(Available data begins)
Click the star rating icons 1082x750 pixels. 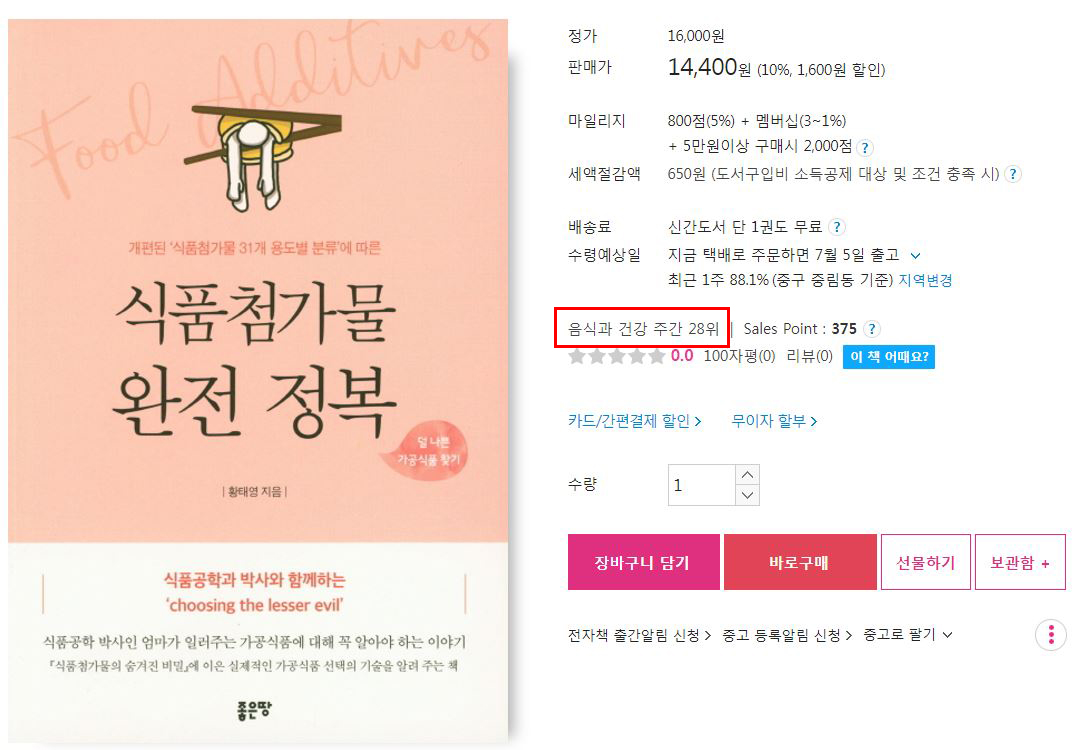[616, 356]
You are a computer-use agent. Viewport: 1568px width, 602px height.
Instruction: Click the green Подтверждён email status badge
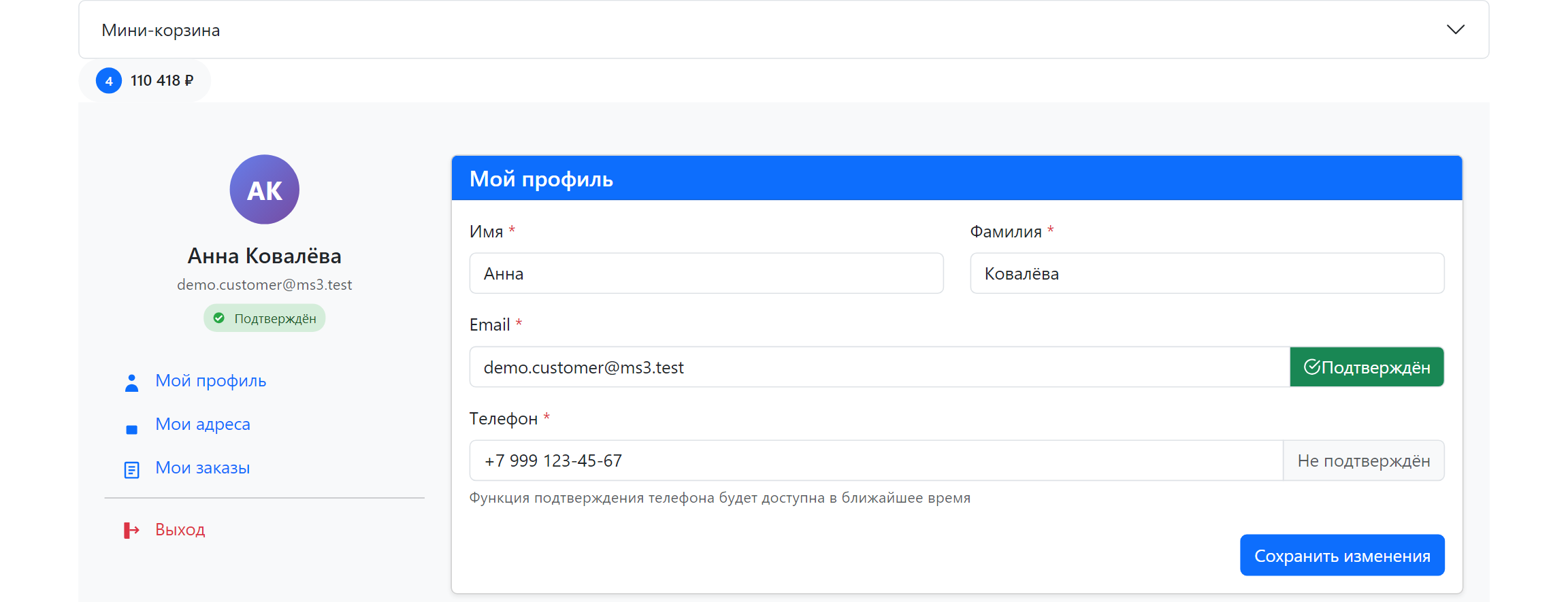coord(1367,367)
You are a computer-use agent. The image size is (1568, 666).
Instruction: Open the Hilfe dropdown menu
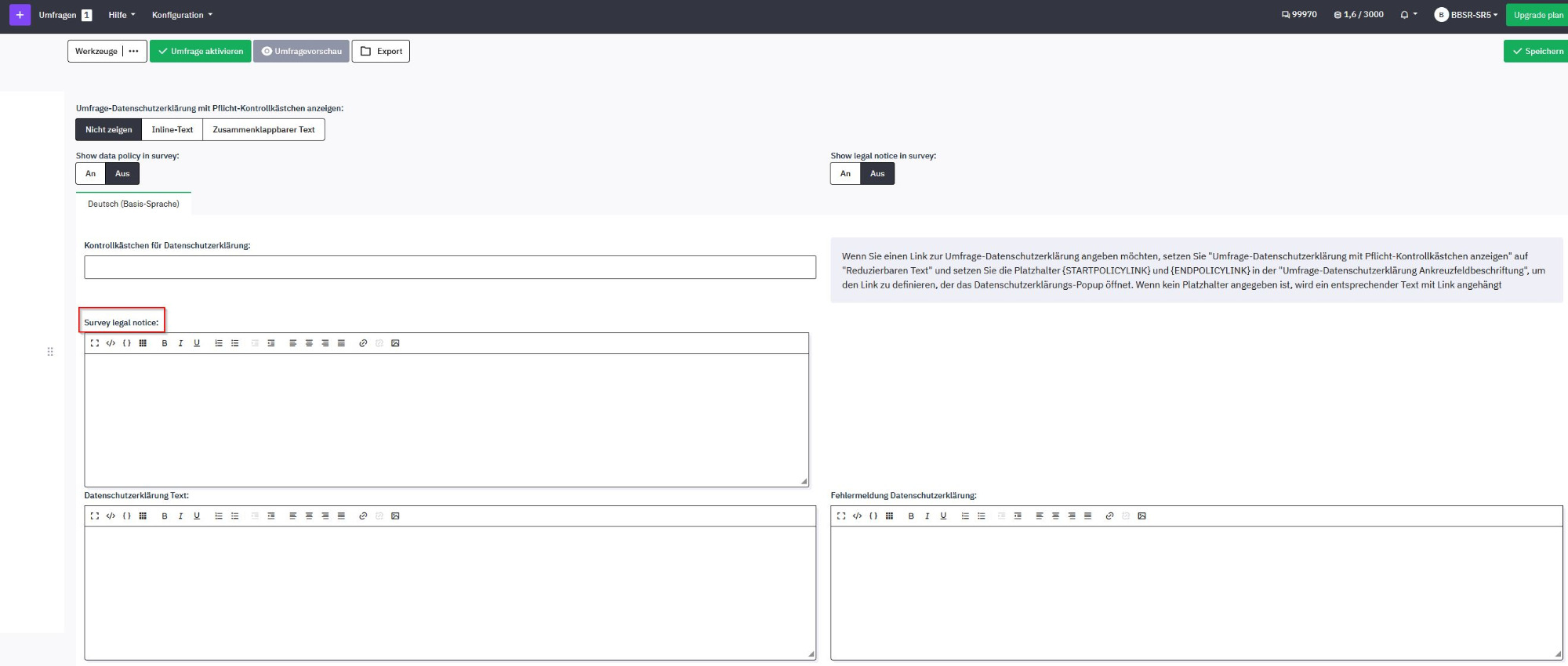click(122, 15)
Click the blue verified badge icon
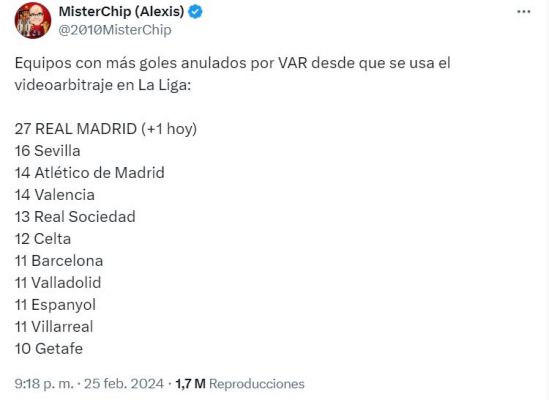 click(x=195, y=12)

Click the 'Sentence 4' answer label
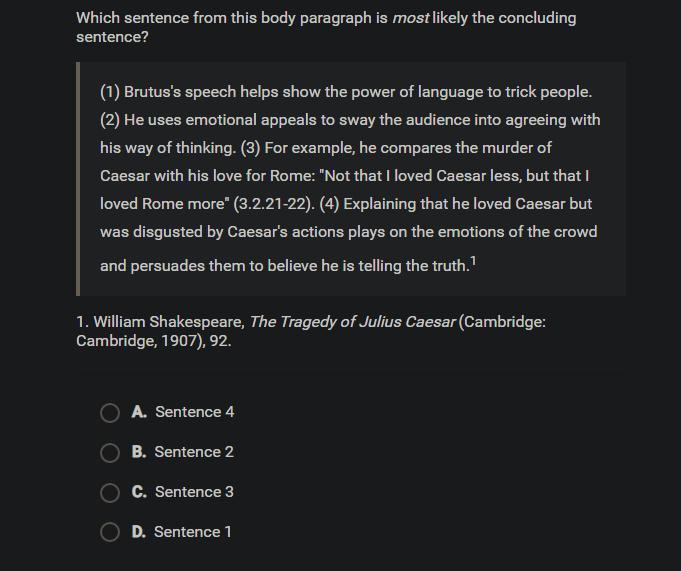pyautogui.click(x=195, y=412)
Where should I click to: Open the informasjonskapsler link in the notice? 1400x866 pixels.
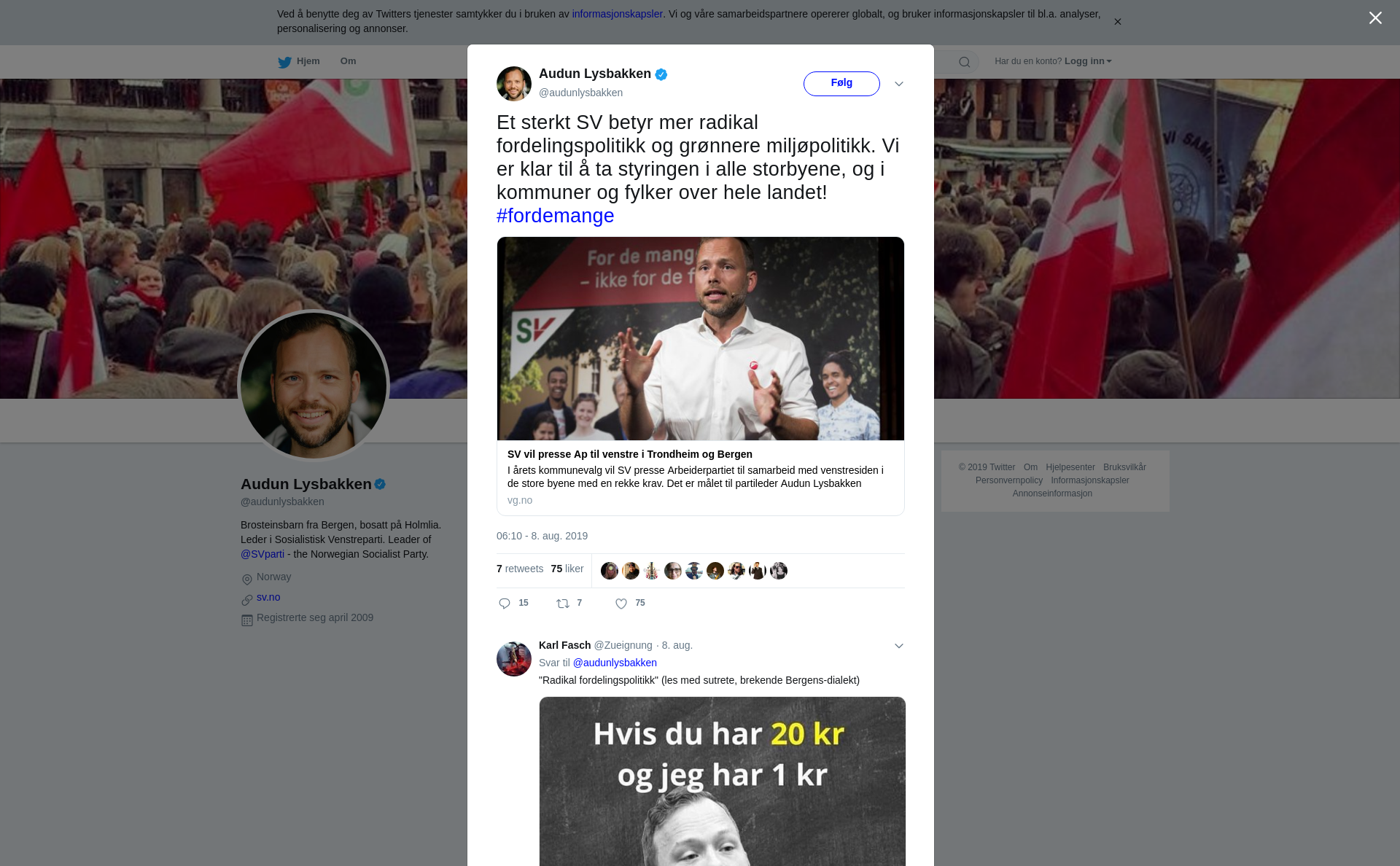tap(618, 14)
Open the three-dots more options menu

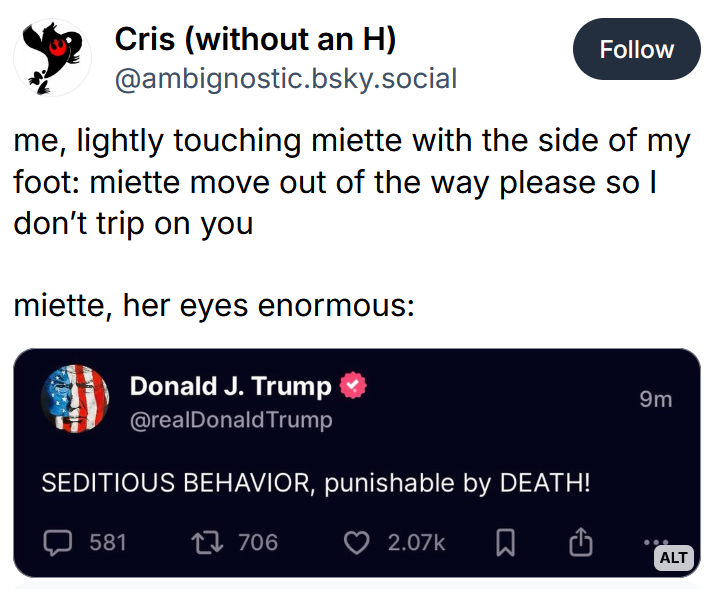pos(655,540)
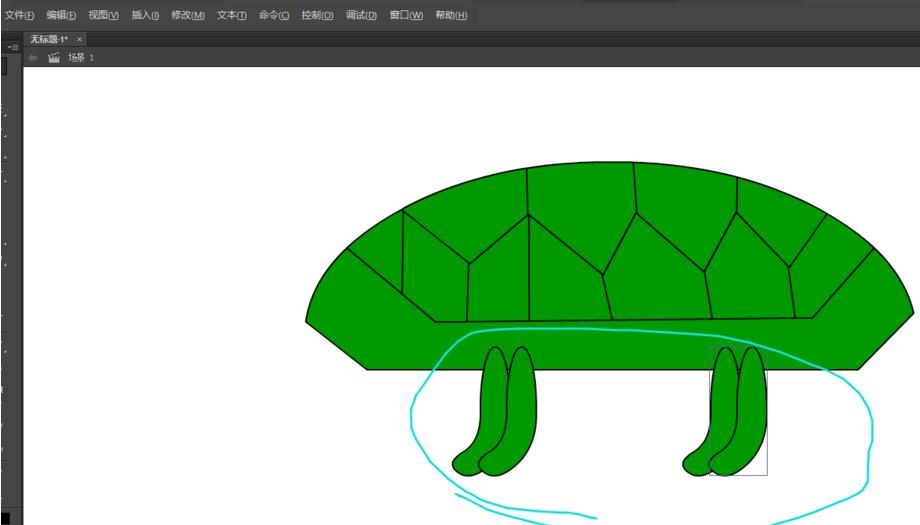Open the 命令 (Commands) menu
Screen dimensions: 920x525
point(274,15)
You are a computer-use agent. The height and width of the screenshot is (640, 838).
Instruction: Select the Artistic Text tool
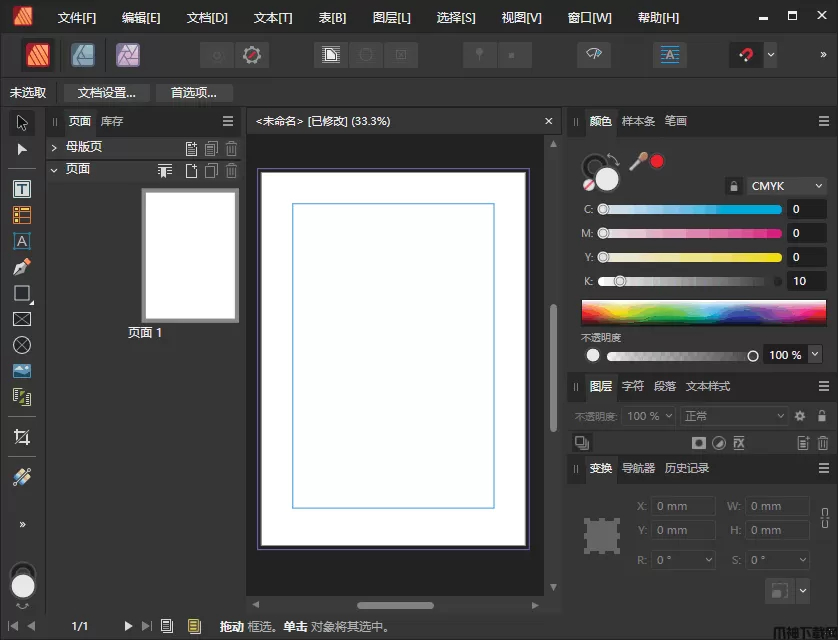tap(22, 241)
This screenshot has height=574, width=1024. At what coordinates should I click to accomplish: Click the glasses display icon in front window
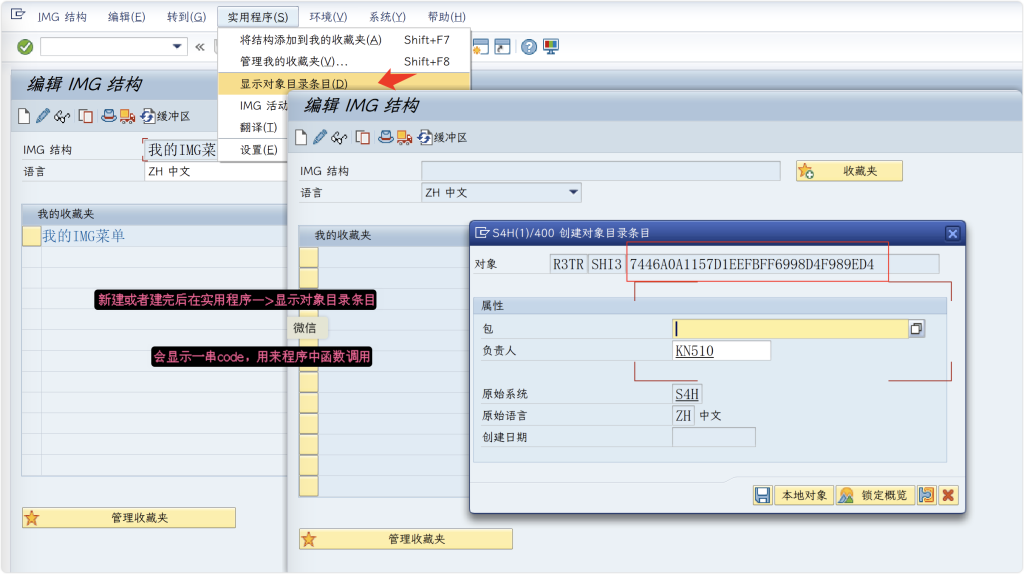tap(340, 137)
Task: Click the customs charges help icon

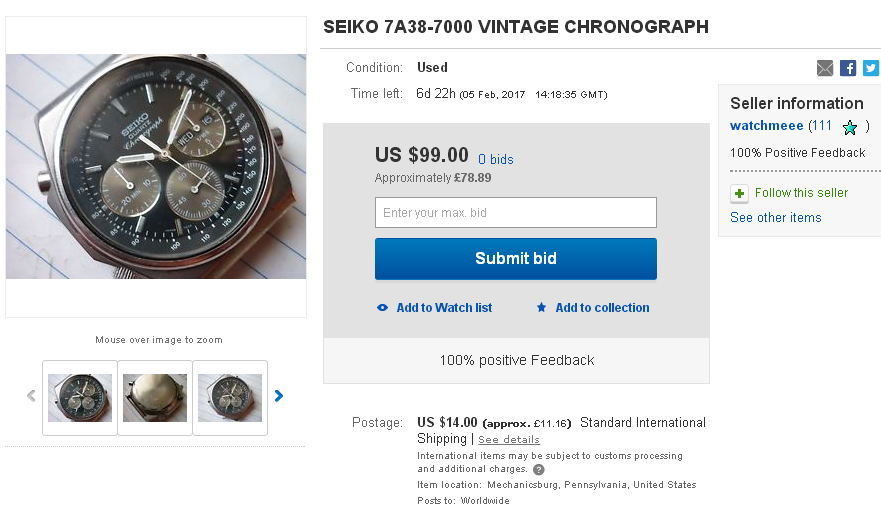Action: (539, 470)
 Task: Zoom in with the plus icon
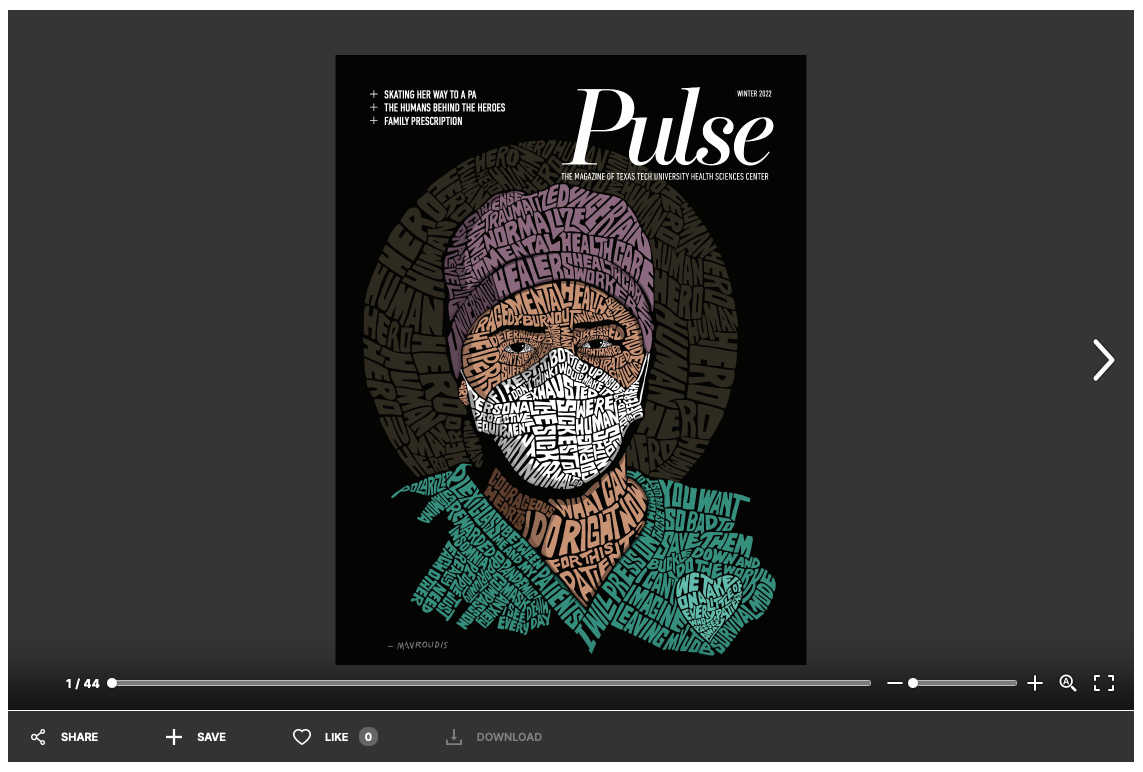pos(1035,683)
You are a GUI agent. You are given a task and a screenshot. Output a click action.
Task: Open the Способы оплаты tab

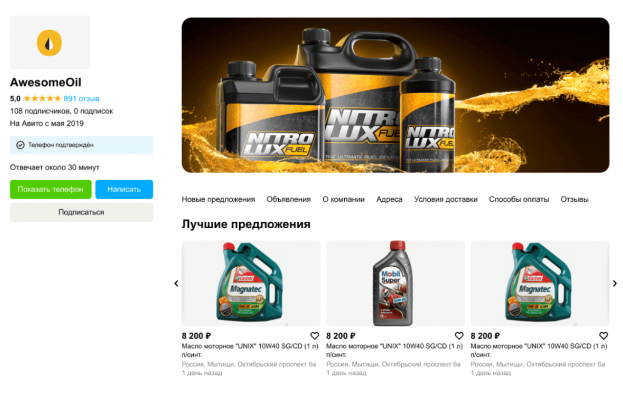(x=519, y=199)
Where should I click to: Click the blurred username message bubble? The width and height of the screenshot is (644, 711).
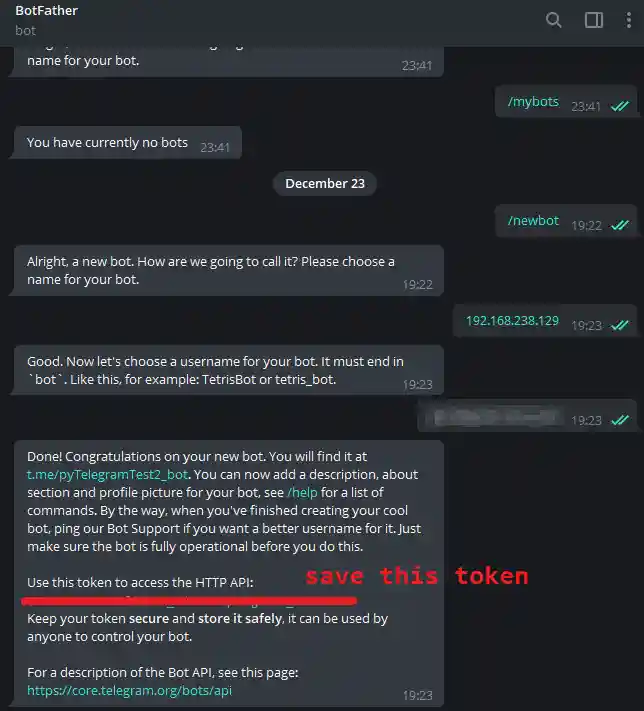tap(527, 416)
(Available data ends)
▶ **What is needed**: Search the records for the word "agent", then list every line that has it.

▶ **Result below**:
You are a computer-use agent. Viewport: 1568px width, 602px height.
You are a computer-use agent. The image size is (1568, 666).
You are a computer-use agent. The height and width of the screenshot is (640, 838).
You are a GUI agent. You are given a task and a screenshot. Output a click action.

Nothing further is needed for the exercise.